Schema Validation

Validate configurations at runtime using Python dataclasses with continuous validation - errors caught immediately when you mutate the config.

Type Coercion Matrix

Sparkwheel automatically converts compatible types when coercion is enabled (default: True):

From ↓ To →	`int`	`float`	`str`	`bool`	`list`	`dict`
int	✅	✅	✅	✅	❌	❌
float	✅*	✅	✅	❌	❌	❌
str	✅**	✅**	✅	✅***	❌	❌
bool	✅	✅	✅	✅	❌	❌
list	❌	❌	✅	❌	✅	❌
dict	❌	❌	✅	❌	❌	✅

* Truncates decimal part (e.g., 3.14 → 3) ** Requires valid format (e.g., "42" for int, "3.14" for float) *** Accepts: "true", "false", "1", "0", "yes", "no" (case-insensitive)

Default Behavior

Type coercion is enabled by default to handle common cases like environment variables and CLI arguments (which are always strings).

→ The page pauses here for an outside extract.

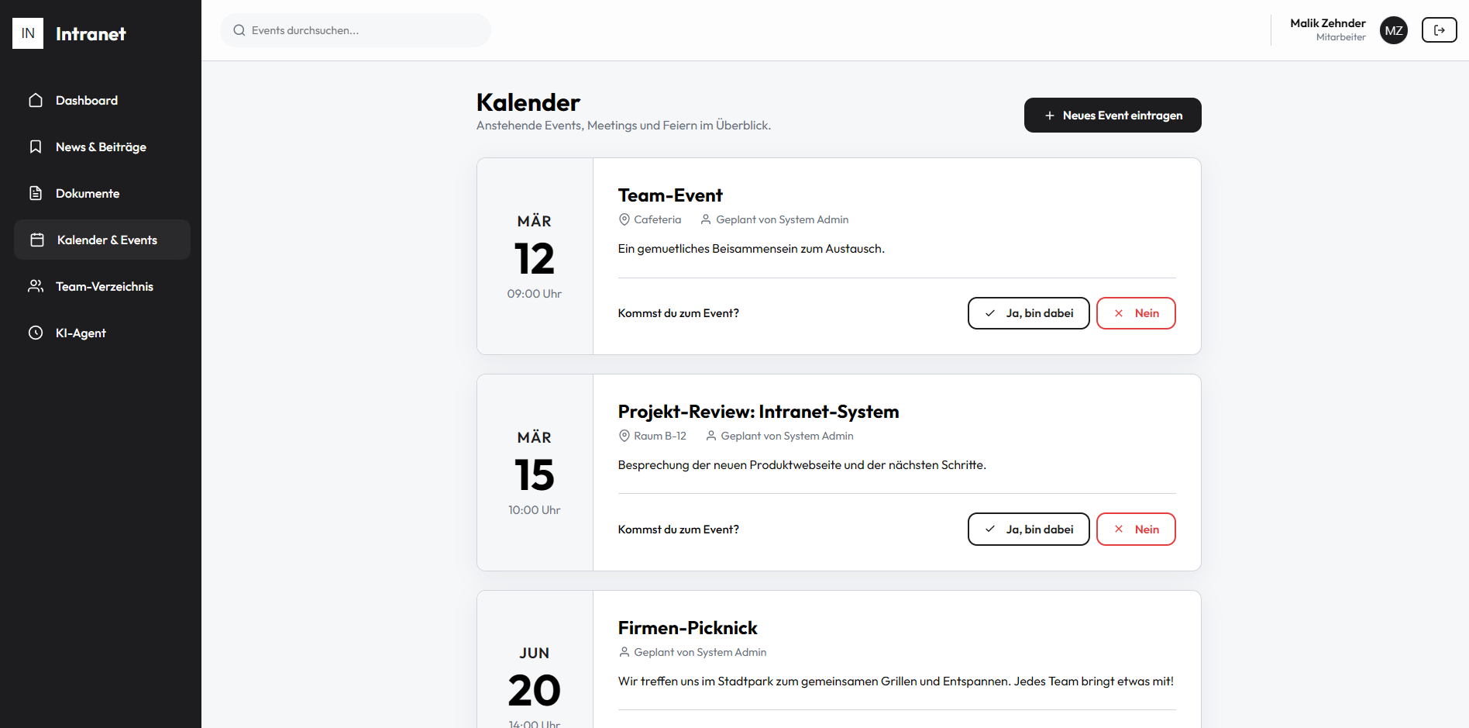
Task: Open the Dokumente menu item
Action: (88, 194)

Disable for Strict Validation

Set coerce=False for strict type checking:

config = Config(schema=AppConfigSchema, coerce=False)

Quick Start

Define a schema with dataclasses:

app.py

from dataclasses import dataclass
from sparkwheel import Config

@dataclass
class AppConfigSchema:
    name: str
    port: int
    debug: bool = False

# Continuous validation - validates on every update/set!
config = Config(schema=AppConfigSchema)  # (1)!
config.update("config.yaml")

# Errors caught immediately at mutation time
config.set("port", "8080")  # (2)!
config.set("port", "not a number")  # (3)!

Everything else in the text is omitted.